Aren’t mobile phone cameras great? This bright red spot is a velvet spider mite, Trombidium holosericeum, which has a body length of 4mm at most. Your magnification shows it to have an apple-shaped body and eight stripy legs. Schoolchildren call them blood suckers, but they are harmless to us. They are carnivores and feed on small invertebrates and their eggs. They emerge from hibernation in spring and can be seen on stones, walls, garden paths and so on.

We deliberately didn’t mow our back garden this May and recently had a timid, frightened visitor. I think it was a short-tailed field vole, which we gently nudged back into the grasses and bramble, where he busied away into the moss and cloak of cover. Frances van Velzen, Co Mayo

Great to see No Mow May bringing such positive results. This is a bank vole – the only vole species we have in Ireland since it arrived at the beginning of the 20th century. DNA studies found their close relations in a part of Germany, from whence the turbine for the power station at Ardnacrusha was sent in the 1920s. Evidently a bank vole or two was caught up in the packaging. It has now spread all over the south and west. It feeds mainly on seeds and green leaves and a small amount of invertebrates. It can live for about 20 months. Very few survive through two winters.

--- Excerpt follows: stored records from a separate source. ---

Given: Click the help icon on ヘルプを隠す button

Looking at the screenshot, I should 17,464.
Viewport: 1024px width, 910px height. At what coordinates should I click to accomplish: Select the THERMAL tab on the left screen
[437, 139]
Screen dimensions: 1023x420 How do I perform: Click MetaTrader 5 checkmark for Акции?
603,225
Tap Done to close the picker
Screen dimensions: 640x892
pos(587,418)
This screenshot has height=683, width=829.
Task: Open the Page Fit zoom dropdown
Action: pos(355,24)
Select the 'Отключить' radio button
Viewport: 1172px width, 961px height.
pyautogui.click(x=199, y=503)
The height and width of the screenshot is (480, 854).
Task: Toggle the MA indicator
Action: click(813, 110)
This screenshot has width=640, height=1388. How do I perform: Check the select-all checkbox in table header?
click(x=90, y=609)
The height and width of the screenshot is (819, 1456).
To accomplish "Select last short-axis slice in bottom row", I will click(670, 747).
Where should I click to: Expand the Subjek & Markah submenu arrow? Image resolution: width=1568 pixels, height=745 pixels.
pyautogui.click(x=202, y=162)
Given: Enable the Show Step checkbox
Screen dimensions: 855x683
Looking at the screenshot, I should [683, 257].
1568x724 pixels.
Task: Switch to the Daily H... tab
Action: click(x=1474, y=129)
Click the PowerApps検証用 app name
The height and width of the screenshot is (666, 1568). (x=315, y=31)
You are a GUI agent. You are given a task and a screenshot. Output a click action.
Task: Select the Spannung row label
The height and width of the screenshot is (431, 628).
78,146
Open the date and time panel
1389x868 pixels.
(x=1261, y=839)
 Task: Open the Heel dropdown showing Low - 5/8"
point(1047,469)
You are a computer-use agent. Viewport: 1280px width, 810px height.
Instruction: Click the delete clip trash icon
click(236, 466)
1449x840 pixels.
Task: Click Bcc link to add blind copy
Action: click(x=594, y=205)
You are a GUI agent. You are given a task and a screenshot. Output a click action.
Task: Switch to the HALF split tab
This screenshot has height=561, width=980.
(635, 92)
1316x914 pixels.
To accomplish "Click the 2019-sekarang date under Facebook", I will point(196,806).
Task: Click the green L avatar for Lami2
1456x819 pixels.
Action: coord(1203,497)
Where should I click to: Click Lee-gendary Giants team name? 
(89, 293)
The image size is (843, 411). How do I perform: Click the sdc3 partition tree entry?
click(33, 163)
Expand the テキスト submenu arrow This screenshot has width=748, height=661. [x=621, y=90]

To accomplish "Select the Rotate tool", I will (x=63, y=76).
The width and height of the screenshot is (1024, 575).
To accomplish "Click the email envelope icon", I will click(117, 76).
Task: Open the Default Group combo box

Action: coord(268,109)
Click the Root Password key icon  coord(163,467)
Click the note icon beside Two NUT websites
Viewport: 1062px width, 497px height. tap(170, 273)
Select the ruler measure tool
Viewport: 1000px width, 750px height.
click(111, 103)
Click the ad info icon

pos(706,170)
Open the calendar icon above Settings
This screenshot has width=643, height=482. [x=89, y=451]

I have never seen one of these before. What is it? Richard Neville, Co Cork

It is the remains of a masked crab. These have a shell that is longer than it is broad and, like all crabs, have five pairs of legs. In the males only, the first pair is exceedingly long, but these are now entirely missing from your specimen. The long hairy antennae at the front of the head are held together throughout the length, and as the habitat for this species is buried in sand on the lower shore, the crab uses them like a long pipe to allow water to reach its gills.